DATASET RECORDS ->

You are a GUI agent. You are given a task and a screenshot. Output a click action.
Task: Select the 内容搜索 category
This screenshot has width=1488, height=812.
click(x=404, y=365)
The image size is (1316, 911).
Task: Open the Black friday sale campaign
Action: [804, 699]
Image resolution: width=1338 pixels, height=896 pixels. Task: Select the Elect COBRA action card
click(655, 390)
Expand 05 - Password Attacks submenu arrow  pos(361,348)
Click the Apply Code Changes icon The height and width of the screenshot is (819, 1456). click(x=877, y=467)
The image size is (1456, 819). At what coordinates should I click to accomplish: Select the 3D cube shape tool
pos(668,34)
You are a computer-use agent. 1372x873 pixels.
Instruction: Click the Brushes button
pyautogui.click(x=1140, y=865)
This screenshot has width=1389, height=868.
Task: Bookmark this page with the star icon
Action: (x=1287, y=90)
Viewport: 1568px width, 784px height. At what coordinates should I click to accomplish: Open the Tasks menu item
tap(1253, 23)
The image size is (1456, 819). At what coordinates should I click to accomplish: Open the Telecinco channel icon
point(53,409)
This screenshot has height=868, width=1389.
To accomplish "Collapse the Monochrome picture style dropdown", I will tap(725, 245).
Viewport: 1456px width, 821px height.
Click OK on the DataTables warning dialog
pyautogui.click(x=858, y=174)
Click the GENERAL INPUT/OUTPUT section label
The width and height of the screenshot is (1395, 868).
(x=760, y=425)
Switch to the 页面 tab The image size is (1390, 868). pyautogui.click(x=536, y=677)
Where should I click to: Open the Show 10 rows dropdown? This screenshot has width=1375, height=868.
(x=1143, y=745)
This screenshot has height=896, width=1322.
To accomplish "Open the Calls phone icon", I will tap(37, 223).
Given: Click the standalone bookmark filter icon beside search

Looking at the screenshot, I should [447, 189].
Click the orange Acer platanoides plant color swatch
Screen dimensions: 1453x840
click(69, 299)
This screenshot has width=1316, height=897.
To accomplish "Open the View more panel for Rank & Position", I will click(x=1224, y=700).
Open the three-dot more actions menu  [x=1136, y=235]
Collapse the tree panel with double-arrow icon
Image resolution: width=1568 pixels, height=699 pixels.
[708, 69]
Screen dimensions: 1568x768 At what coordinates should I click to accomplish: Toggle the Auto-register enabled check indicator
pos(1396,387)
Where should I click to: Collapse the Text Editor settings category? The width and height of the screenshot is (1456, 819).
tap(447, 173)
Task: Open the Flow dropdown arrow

WHAT IS REQUIRED ->
For each record above, write it out again exactly.

ANSWER BOX ->
You are a GUI agent. You are given a task and a screenshot. Output a click action.
Task: Select the 内容搜索 category
This screenshot has width=1488, height=812.
click(x=404, y=365)
The image size is (1316, 911).
Task: Open the Black friday sale campaign
Action: [804, 699]
Image resolution: width=1338 pixels, height=896 pixels. Task: Select the Elect COBRA action card
click(655, 390)
Expand 05 - Password Attacks submenu arrow  pos(361,348)
Click the Apply Code Changes icon The height and width of the screenshot is (819, 1456). click(x=877, y=467)
The image size is (1456, 819). At what coordinates should I click to accomplish: Select the 3D cube shape tool
pos(668,34)
You are a computer-use agent. 1372x873 pixels.
Instruction: Click the Brushes button
pyautogui.click(x=1140, y=865)
This screenshot has width=1389, height=868.
Task: Bookmark this page with the star icon
Action: (x=1287, y=90)
Viewport: 1568px width, 784px height. At what coordinates should I click to accomplish: Open the Tasks menu item
tap(1253, 23)
The image size is (1456, 819). At what coordinates should I click to accomplish: Open the Telecinco channel icon
point(53,409)
This screenshot has height=868, width=1389.
To accomplish "Collapse the Monochrome picture style dropdown", I will tap(725, 245).
Viewport: 1456px width, 821px height.
Click OK on the DataTables warning dialog
pyautogui.click(x=858, y=174)
Click the GENERAL INPUT/OUTPUT section label
The width and height of the screenshot is (1395, 868).
(x=760, y=425)
Switch to the 页面 tab The image size is (1390, 868). pyautogui.click(x=536, y=677)
Where should I click to: Open the Show 10 rows dropdown? This screenshot has width=1375, height=868.
(x=1143, y=745)
This screenshot has height=896, width=1322.
To accomplish "Open the Calls phone icon", I will tap(37, 223).
Given: Click the standalone bookmark filter icon beside search

Looking at the screenshot, I should [447, 189].
Click the orange Acer platanoides plant color swatch
Screen dimensions: 1453x840
click(69, 299)
This screenshot has width=1316, height=897.
To accomplish "Open the View more panel for Rank & Position", I will click(x=1224, y=700).
Open the three-dot more actions menu  [x=1136, y=235]
Collapse the tree panel with double-arrow icon
Image resolution: width=1568 pixels, height=699 pixels.
[708, 69]
Screen dimensions: 1568x768 At what coordinates should I click to accomplish: Toggle the Auto-register enabled check indicator
pos(1396,387)
Where should I click to: Collapse the Text Editor settings category? The width and height of the screenshot is (1456, 819).
tap(447, 173)
Task: Open the Flow dropdown arrow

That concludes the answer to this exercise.